Taylor came to Green Bay in 1958 as a second-round draft pick out of Louisiana State University, joining a backfield that already included halfback Paul Hornung. Lombardi arrived on the scene in 1959, and in 1960, Taylor turned in his first great rushing season, accumulating 1,101 yards.
In Packers history to that point, only Tony Canadeo had crossed the 1,000-yard mark, doing so once in 1949. But Taylor would put together five straight 1,000-yard seasons from 1960-64, part of seven consecutive seasons leading the Packers ground game.
In 1961, Taylor averaged 5.4 yards per carry, picking up 1,307 yards and scoring a league-best 15 touchdowns. His 186-yard rushing performance against the New York Giants (Dec. 3, 1961), stood as his career best.
Taylor's finest season came one year later, when he maintained his 5.4-yard average en route to a 1,474-yard, 19-touchdown effort over just 14 games. Not until John Brockington in 1975 would a Packers player score more rushing touchdowns (20). Not until Ahman Green in 2003 would a Packers player pick up more rushing yards (1,883).
In the title game that season, played amongst 40-mile per hour winds and 13-degree temperatures at Yankee Stadium, Taylor scored the contest's only touchdown, a 7-yarder in the Packers' 16-7 victory over the Giants. It was a game that epitomized Taylor's toughness, picking up 85 yards against the Giants' powerhouse defense despite an elbow gash that required seven stitches at halftime and a lacerated tongue.
Taylor earned MVP honors that season and was a consensus All-Pro. He was also voted to the Pro Bowl, an honor he received each season from 1960-64.

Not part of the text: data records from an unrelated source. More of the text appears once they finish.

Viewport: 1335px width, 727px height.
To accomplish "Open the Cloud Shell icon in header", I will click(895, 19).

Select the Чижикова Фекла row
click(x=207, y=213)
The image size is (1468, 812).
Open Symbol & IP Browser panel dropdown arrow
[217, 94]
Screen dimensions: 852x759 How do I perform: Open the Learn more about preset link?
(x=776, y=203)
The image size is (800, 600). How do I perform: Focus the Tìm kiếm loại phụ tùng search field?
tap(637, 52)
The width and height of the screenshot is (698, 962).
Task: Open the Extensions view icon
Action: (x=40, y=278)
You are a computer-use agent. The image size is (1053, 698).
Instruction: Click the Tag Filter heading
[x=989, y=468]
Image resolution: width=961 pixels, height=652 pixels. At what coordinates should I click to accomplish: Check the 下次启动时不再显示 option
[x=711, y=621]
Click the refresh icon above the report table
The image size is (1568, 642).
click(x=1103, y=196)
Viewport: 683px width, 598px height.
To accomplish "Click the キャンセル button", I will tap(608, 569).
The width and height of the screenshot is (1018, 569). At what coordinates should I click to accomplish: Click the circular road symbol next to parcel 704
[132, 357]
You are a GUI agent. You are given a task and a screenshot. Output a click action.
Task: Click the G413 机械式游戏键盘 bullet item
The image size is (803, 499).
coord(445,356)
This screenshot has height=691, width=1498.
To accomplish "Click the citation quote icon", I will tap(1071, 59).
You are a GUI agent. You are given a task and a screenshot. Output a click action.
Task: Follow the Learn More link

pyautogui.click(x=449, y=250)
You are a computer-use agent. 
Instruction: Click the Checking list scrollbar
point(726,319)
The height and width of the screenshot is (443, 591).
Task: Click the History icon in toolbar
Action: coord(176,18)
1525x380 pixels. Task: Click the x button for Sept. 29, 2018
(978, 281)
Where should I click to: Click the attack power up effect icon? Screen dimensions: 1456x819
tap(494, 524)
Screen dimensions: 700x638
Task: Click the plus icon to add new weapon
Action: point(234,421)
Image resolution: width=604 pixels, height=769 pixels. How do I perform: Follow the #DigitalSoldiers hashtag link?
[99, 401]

The 1962 championship was one of four won by the Packers in Taylor's tenure (1961, '62, '65 and '66).
Four seasons later, facing the Kansas City Chiefs in Super Bowl I (Jan. 15, 1967), Taylor's 14-yard touchdown run in the second quarter marked the first rushing touchdown in Super Bowl history.
For his Packers career, Taylor had 26 100-yard rushing games and 8,207 rushing yards. Not until Green would a Packers player approach either number.
During his Packers career, Taylor wore jersey number 31. He finished his NFL career with a one-year stint with the New Orleans Saints in 1967.
James Charles Taylor was born September 20, 1935, in Baton Rouge, La.
Taylor's Career Stats courtesy of Elias Sports Bureau:
From The Archives:
A letter from Jim Taylor to personnel and scouting director Jim Vainisi - Nov. 19, 1957
Dear Mr. Vainisi,
Reference to your letter dated November 11, 1957.
I am very much interested in playing professional football. Football is a great sport and I enjoy playing it. Yes, I would be interested in playing with the Green Bay Packers. My military status is 1A Category 4. Yes, I will be able to play pro ball before entering the service. I prefer playing in either the United States or Canada. Fullback is the position I feel I can play better.
Baton Rouge - La.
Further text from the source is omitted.